Anatoly Veniaminovich Gorsky (Анатолий Вениаминович Горский) ( ca. 1907 - 1980), was a Soviet spy who, under cover as First Secretary "Anatoly Borisovich Gromov" of the Soviet Embassy in Washington, was secretly rezident in the United States at the end of World War II.
Gorsky joined the Soviet secret police in 1928 and worked in the internal political police. In 1936 he transferred to foreign intelligence and was sent to England as cipher clerk and assistant to the London rezident. During the Great Purges of 1939 the London rezidentura was liquidated, and in March 1940 Gorsky was recalled to Moscow. Gorsky survived the purges and was appointed London rezident in November 1940, during the Hitler-Stalin pact. In London his first cover was attaché, then second secretary of the Soviet embassy.

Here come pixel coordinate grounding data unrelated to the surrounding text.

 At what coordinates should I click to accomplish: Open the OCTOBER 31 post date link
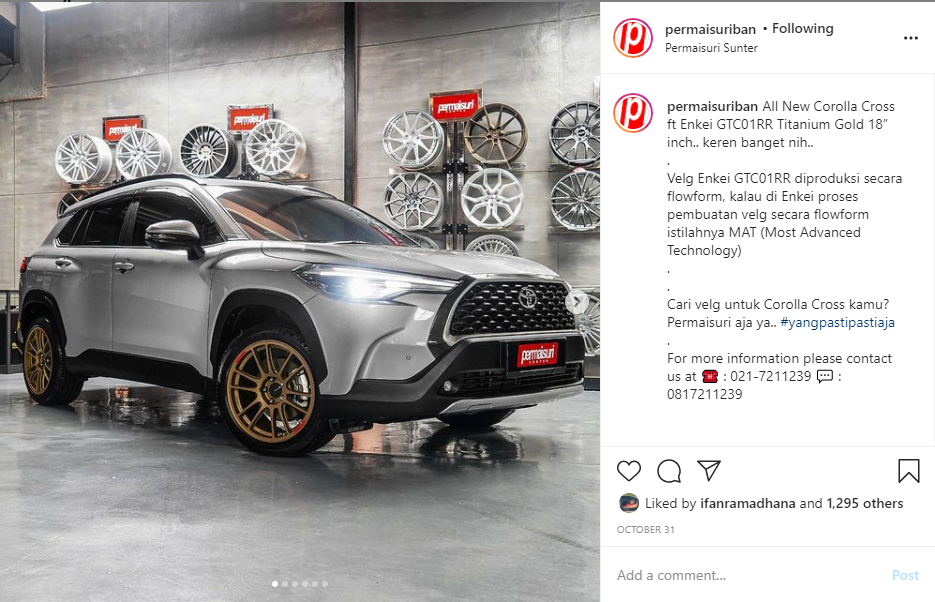pyautogui.click(x=646, y=529)
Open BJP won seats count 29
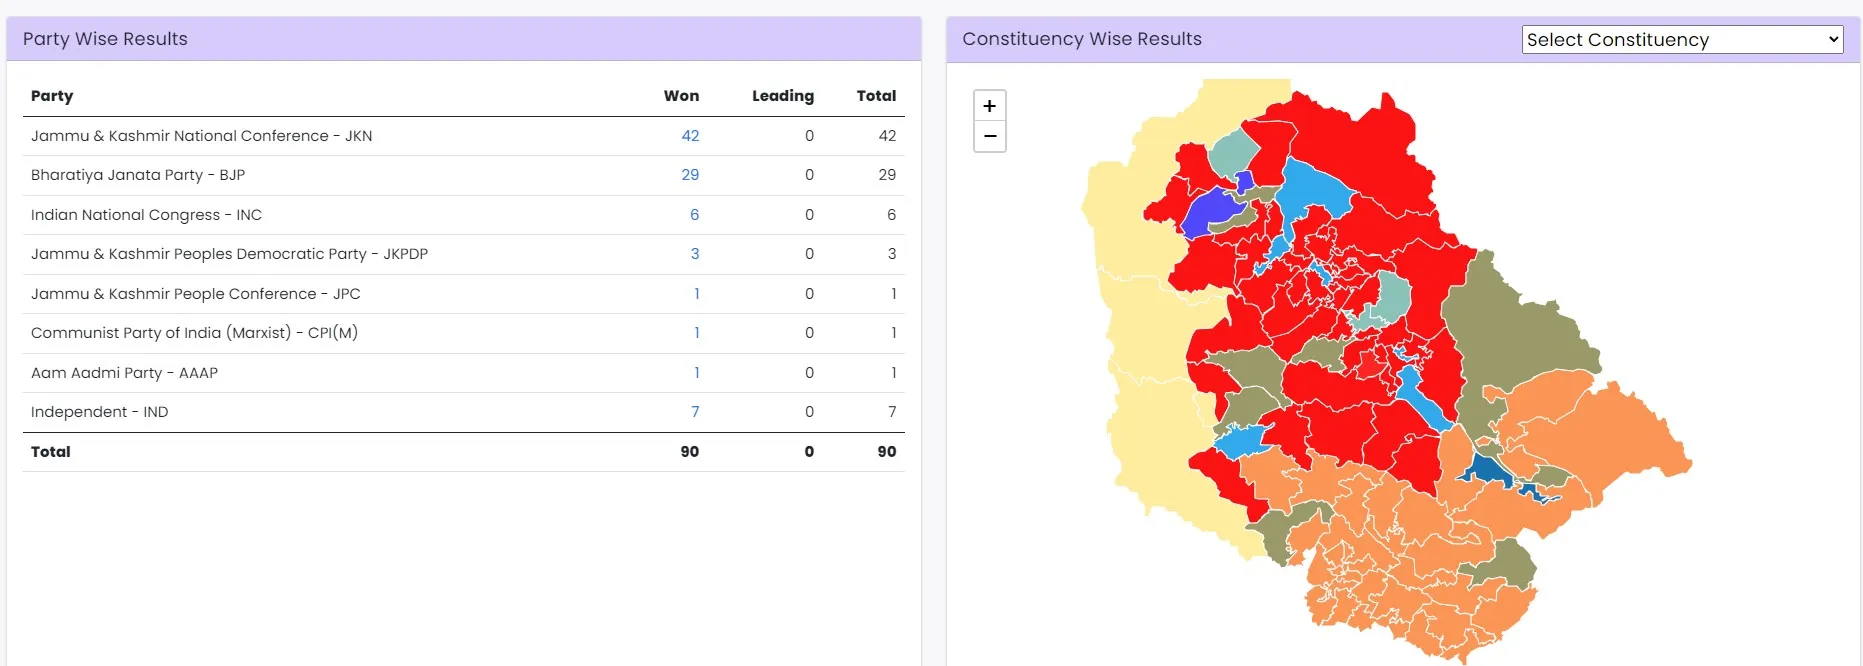The width and height of the screenshot is (1863, 666). tap(690, 175)
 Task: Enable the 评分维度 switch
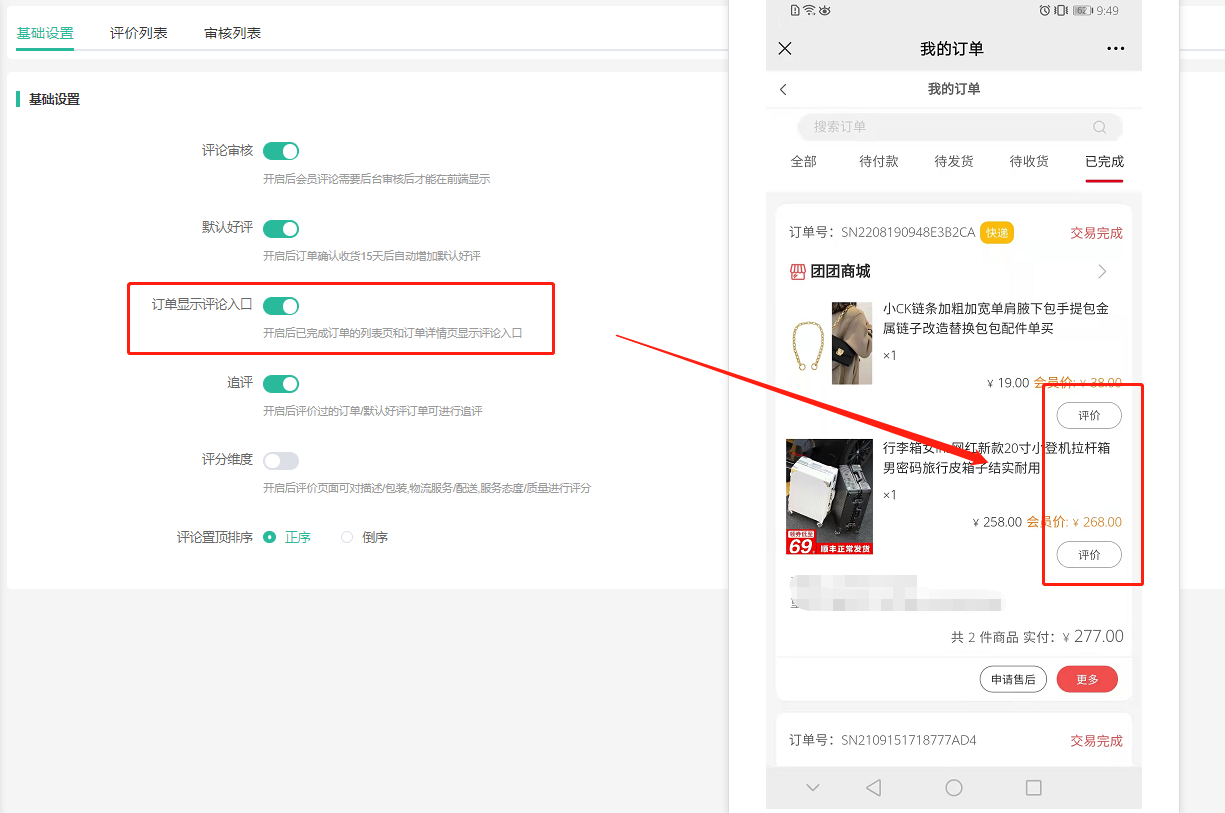[x=281, y=461]
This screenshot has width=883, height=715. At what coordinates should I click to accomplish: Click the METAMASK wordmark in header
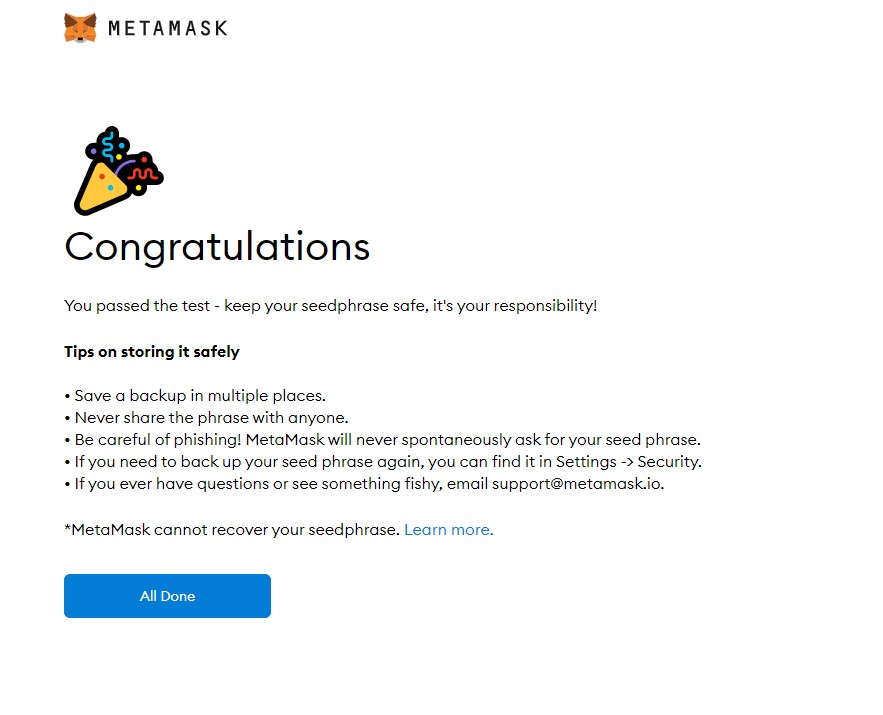pyautogui.click(x=167, y=28)
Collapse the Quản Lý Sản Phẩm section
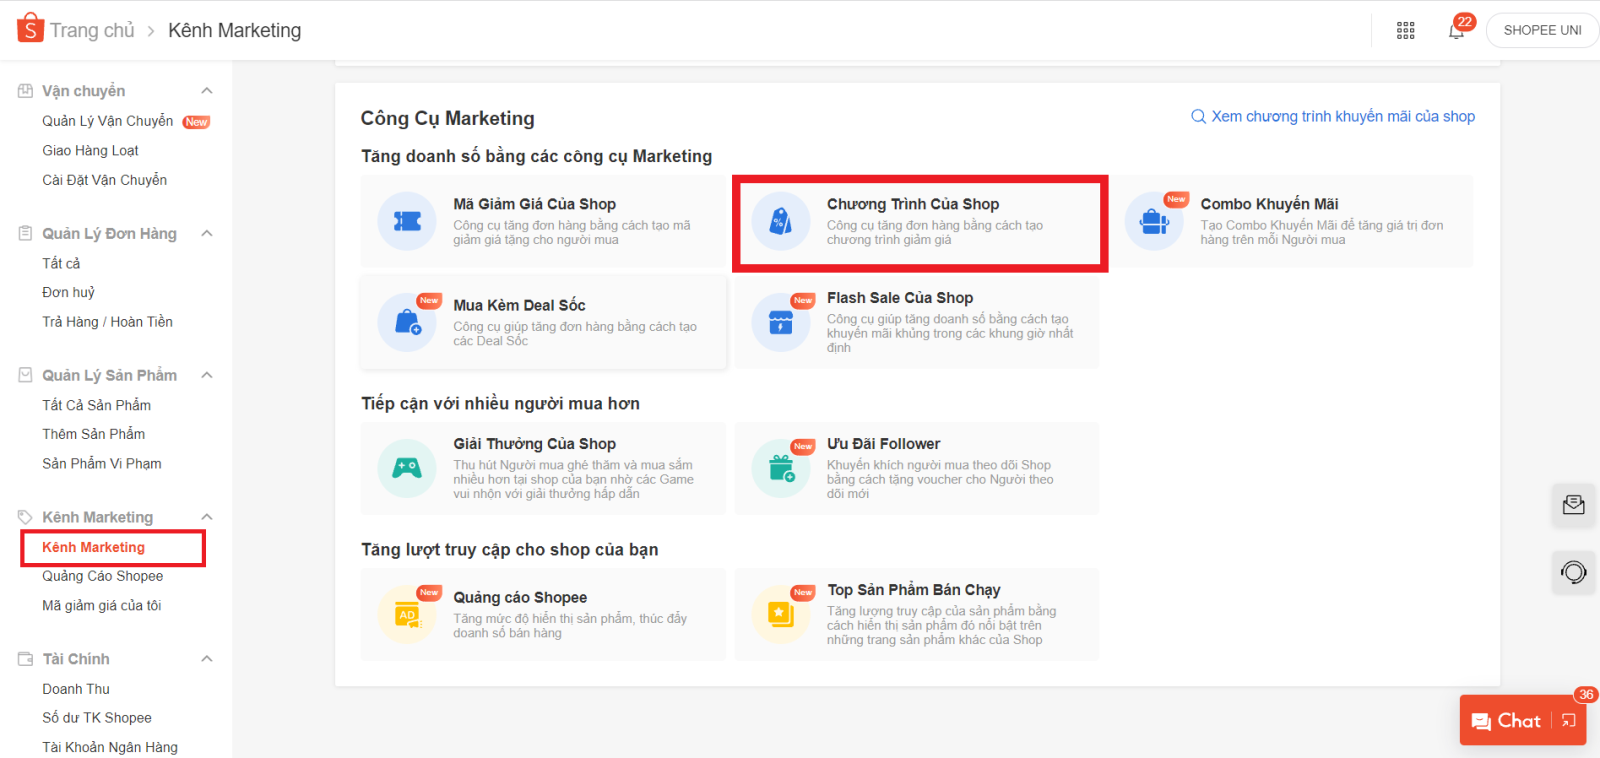This screenshot has width=1600, height=758. (207, 375)
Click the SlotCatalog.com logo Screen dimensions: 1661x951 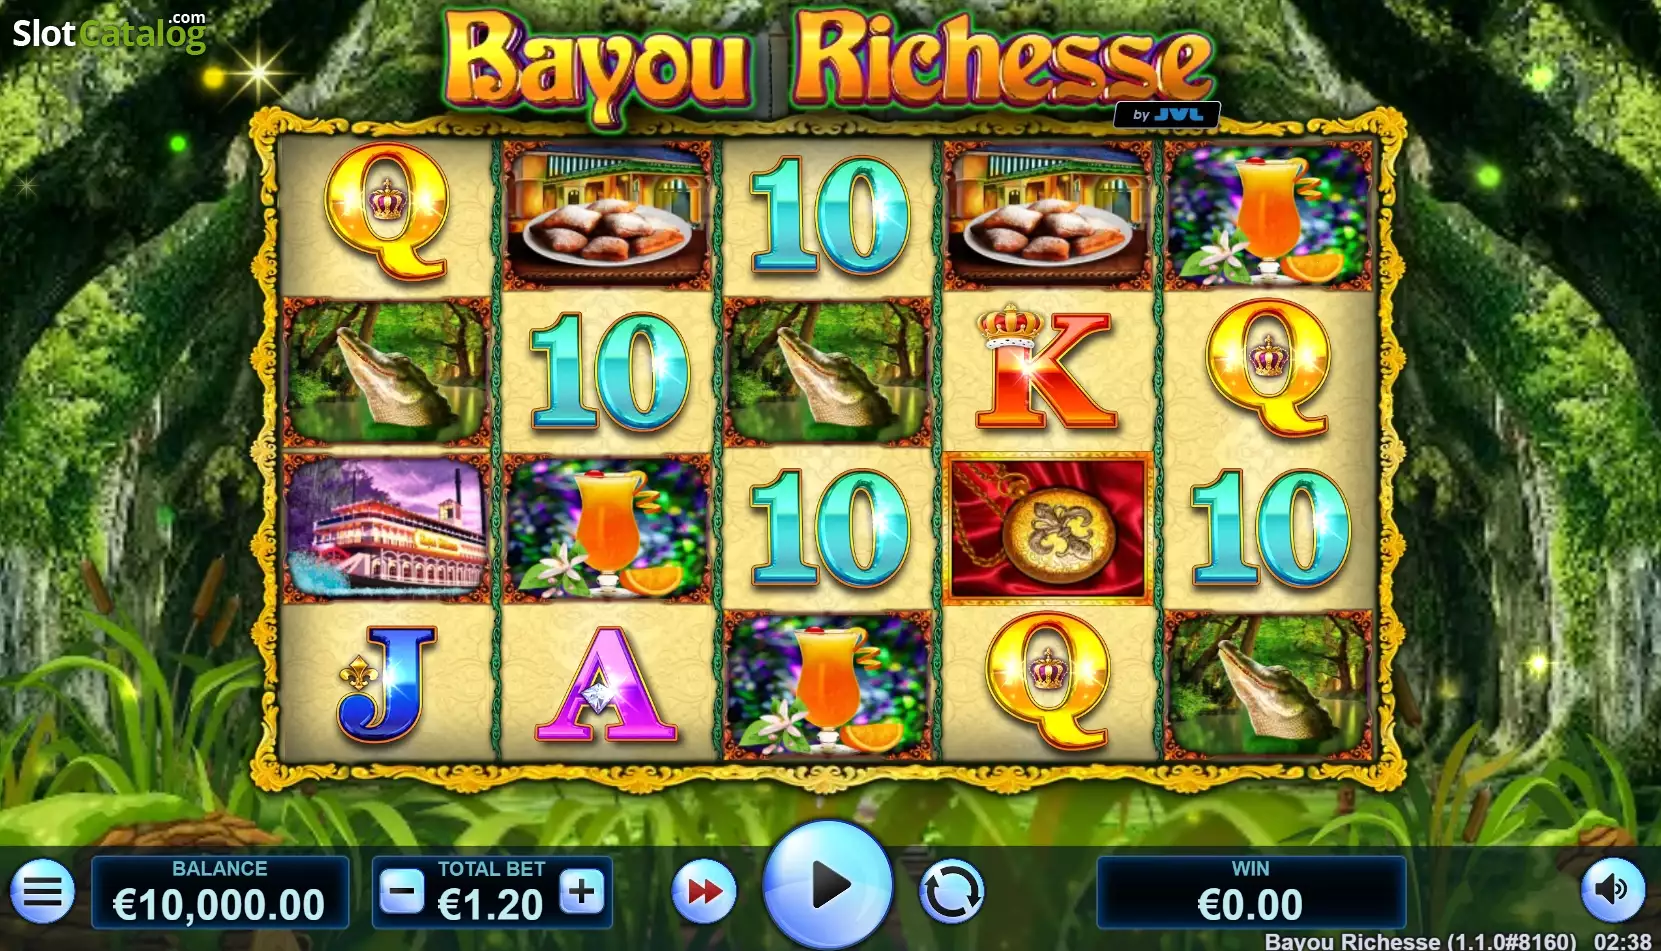point(108,32)
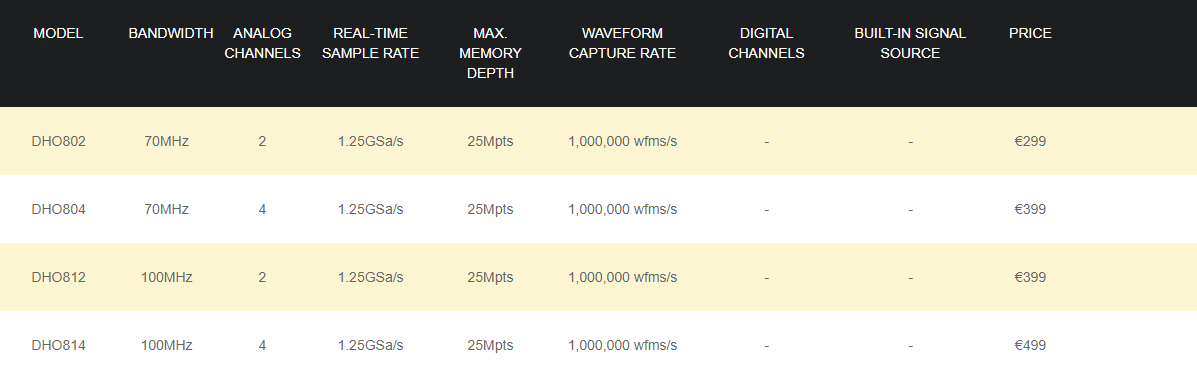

As London rezident Gorsky took over managing eighteen agents, including the Cambridge Five, and the initial Soviet penetration of the British atomic bomb project. The London rezidentura consisted of only three people. By the end of the war there were twelve operational workers. In the heaviest period of war, from 1941 to 1942 the London rezidentura was the basic information source of Soviet operations on Germany and countries of the anti-Hitler coalition. More than 10 thousand documentary materials along political, economic, military and other questions were sent from the London rezidentura to Moscow.
In September 1941 the London rezidentura obtained and sent to Moscow documentary materials on work in Great Britain and the USA on the creation of nuclear weapons and supplied a constant stream of information. During January 1944 Gorsky returned to Moscow after the completion of this mission and was assigned deputy division head.
Following the sudden recall of Vasily Zarubin in 1944, Gorsky was appointed rezident in the United States. The Federal Bureau of Investigation identified him the following year when, at the direction of the Bureau, defecting Soviet courier Elizabeth Bentley met under FBI surveillance with Gorsky, whom she knew as "Al."